Records about locating elements on screens
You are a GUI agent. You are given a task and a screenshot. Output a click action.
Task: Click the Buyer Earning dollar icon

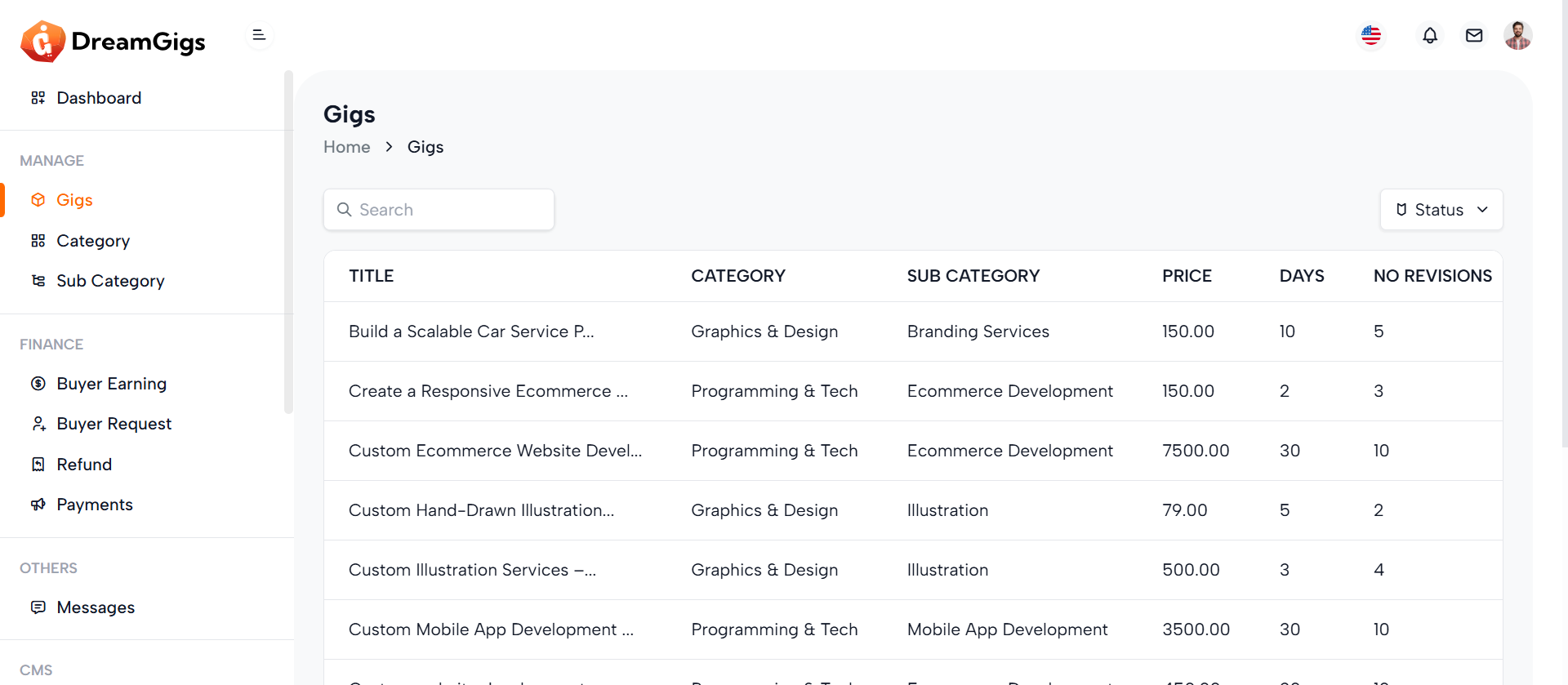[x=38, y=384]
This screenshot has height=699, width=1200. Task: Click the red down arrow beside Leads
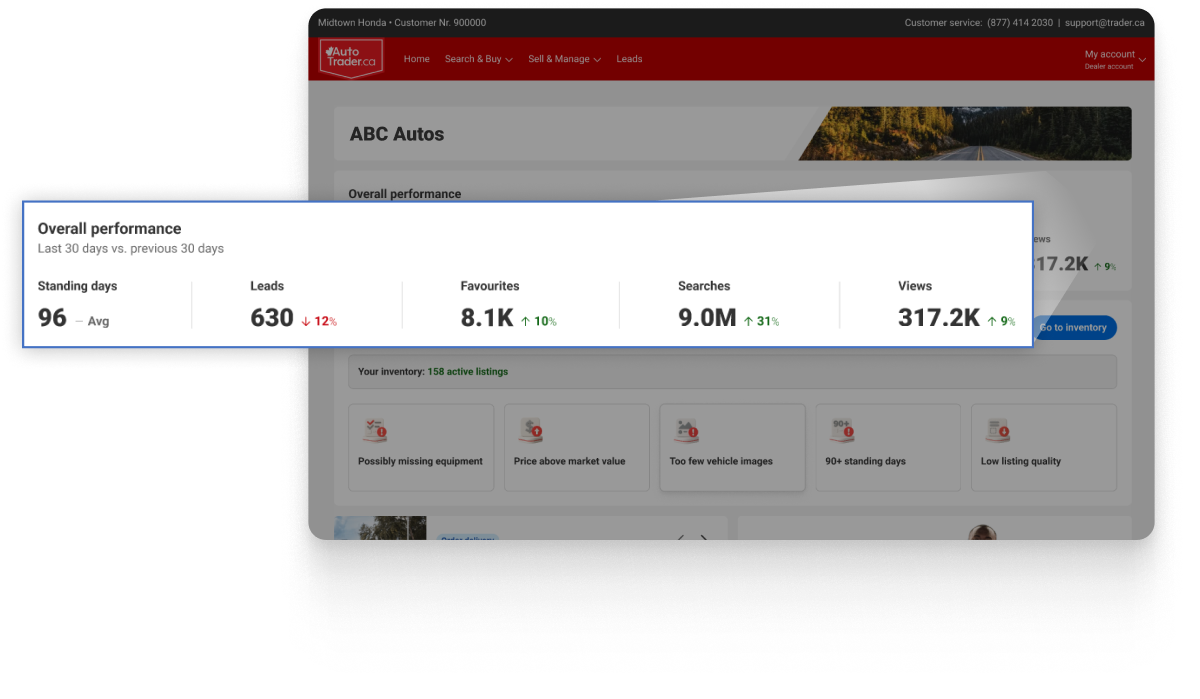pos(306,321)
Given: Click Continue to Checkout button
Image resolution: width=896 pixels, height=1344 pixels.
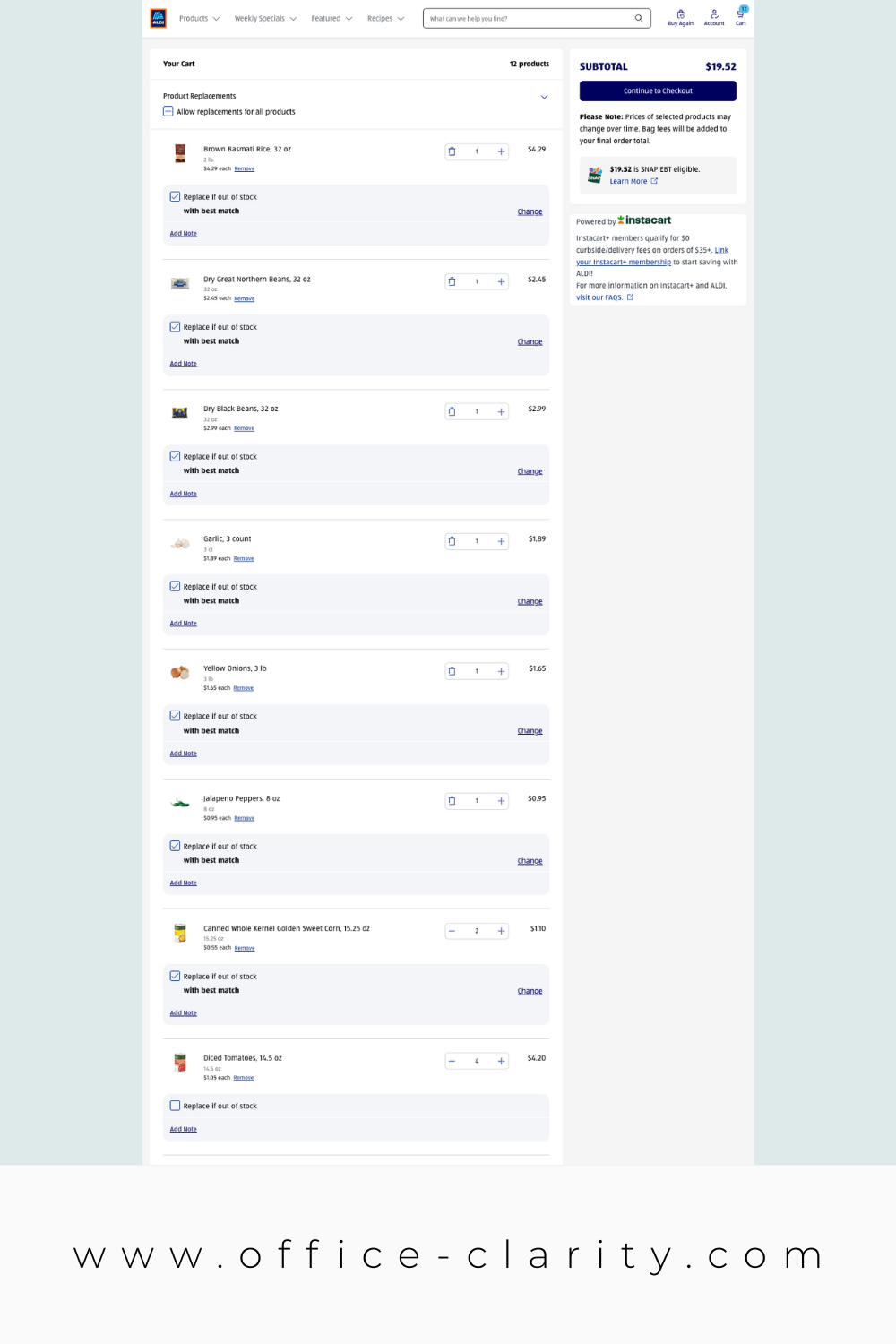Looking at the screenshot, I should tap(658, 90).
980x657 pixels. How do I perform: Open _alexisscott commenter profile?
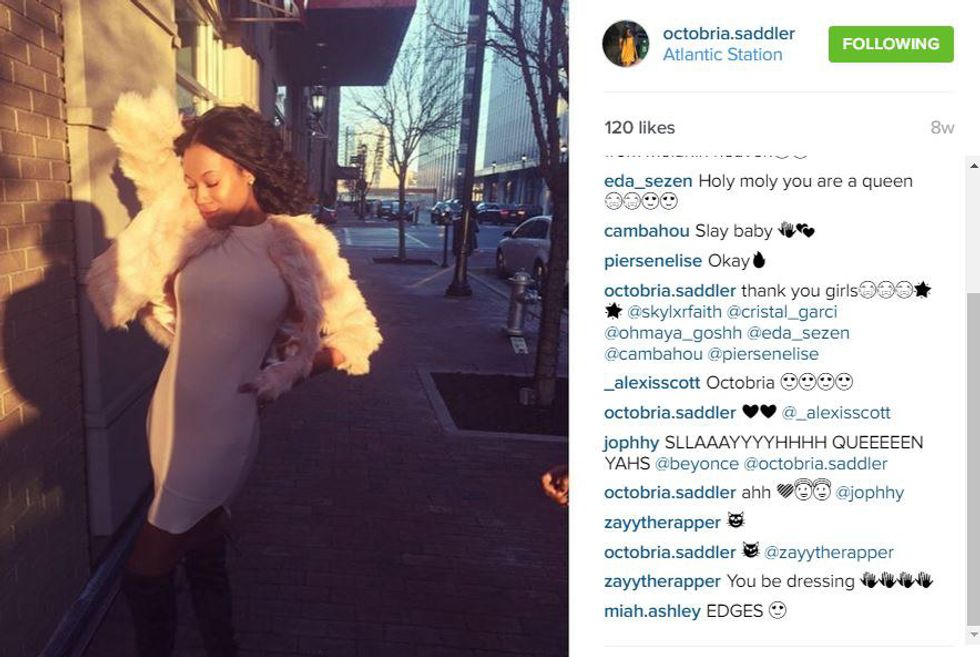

**REQUIRED TASK**. Reproduce every record with "Continue to Checkout" changed to "Proceed to Checkout" and nothing else altered. Omit the pictures.

**FINAL RESULT**.
You are a GUI agent. You are given a task and a screenshot. Output a click action.
Task: Click the Buyer Earning dollar icon

[x=38, y=384]
This screenshot has height=699, width=1200. Task: Click the red down arrow beside Leads
pos(306,321)
Given: Click Proceed to Checkout button
Image resolution: width=896 pixels, height=1344 pixels.
Looking at the screenshot, I should tap(658, 90).
980x657 pixels. How do I perform: Open _alexisscott commenter profile?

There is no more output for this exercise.